Oil pared earlier losses yesterday, resuming its longest stretch of daily rallies in more than five years after data pointed to moderating US output, though analysts said news of rising Opec production could cap gains.
Brent crude futures were up 26 cents on the day at $49.03 a barrel by 1300 GMT, off a session low of $48.54. The price rose 5.2 percent last week for a first weekly gain in six.
The benchmark Brent price has risen for eight trading days in a row, the longest unbroken stretch of gains since February 2012. US crude futures rose 28 cents to $46.32.
“There may be more upside to come in days ahead, despite sentiment having previously been extremely bearish,” said OANDA analyst Craig Erlam.
Speculators in Brent crude futures and options raised their bets against a sustained price rise to the highest level on record in the latest week.
Drilling activity for new oil production in the United States fell for the first time since January, dropping by two rigs, while US government data showed crude output fell in April for the first time this year.
“Sentiment has turned and I think we should be going up (in price). I don’t think it’s going to last, but the momentum at the moment is with the bulls,” PVM Oil Associates strategist Tamas Varga said.

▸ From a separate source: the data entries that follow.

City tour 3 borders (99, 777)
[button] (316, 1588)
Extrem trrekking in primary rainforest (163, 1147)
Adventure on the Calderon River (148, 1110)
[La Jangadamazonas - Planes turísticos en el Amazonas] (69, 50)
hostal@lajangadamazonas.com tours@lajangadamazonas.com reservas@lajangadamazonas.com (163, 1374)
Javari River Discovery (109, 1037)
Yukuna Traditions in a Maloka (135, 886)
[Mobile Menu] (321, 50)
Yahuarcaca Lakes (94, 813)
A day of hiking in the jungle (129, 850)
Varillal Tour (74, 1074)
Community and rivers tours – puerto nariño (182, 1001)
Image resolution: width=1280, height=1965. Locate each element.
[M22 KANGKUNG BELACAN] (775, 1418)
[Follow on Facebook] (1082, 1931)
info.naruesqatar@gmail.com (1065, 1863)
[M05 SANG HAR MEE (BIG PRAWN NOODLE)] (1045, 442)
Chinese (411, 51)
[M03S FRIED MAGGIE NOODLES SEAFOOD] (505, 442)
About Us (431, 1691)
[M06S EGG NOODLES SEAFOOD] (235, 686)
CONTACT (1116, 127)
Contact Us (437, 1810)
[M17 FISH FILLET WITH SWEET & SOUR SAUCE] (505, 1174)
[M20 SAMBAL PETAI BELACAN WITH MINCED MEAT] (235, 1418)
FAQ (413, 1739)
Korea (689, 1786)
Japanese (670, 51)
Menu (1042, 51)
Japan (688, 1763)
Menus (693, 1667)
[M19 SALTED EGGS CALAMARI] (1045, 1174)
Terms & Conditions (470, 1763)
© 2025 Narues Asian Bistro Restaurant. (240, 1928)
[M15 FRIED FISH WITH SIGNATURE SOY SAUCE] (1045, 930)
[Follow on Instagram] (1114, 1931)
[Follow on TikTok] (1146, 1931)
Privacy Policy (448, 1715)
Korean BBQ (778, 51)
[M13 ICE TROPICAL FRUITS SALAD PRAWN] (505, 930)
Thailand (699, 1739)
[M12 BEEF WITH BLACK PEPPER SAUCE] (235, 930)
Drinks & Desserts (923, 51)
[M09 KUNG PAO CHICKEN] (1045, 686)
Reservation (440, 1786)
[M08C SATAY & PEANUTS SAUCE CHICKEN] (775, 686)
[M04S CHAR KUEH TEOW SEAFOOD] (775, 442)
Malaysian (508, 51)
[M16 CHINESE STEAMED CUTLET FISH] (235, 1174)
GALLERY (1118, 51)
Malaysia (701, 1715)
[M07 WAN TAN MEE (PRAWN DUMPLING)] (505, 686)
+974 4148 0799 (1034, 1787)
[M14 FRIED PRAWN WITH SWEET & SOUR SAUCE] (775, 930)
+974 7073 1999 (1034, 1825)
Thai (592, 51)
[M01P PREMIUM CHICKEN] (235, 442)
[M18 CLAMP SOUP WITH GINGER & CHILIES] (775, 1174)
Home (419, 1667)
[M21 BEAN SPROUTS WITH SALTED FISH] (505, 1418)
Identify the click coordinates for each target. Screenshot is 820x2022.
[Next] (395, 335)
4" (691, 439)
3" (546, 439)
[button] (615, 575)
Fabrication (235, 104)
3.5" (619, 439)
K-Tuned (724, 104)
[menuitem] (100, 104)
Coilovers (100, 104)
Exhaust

The drop in US rig count and US Energy Information Administration figures showing output fell by 24,000 barrels per day (bpd) on a monthly basis “sent out a short-term bullish message”, he said.
The oil price is still down 14 percent this year, with strong global demand not enough to absorb rising output from the United States, Nigeria, Libya and other locations, such as Brazil and the North Sea.
Despite the dip in US drilling, the total rig count was still more than double the 341 rigs in the same week a year ago, according to energy services firm Baker Hughes.
Oil markets remain oversupplied as output from the Organization of the Petroleum Exporting Countries hit a 2017 high.
“At current output levels Opec will not succeed in eliminating the inventory overhang completely by year’s end,” Commerzbank analysts said in a note.
June Opec production was up by 280,000 bpd at 32.72 million bpd, a Reuters survey showed, despite the group’s pledge to hold back output.
“To put that in context, that is nearly a quarter of the 1.2 million barrels (per day) Opec agreed to cut,” said Greg McKenna (pictured), chief market strategist at AxiTrader, adding that the rise came from Nigeria and Libya, which are exempt from the cuts.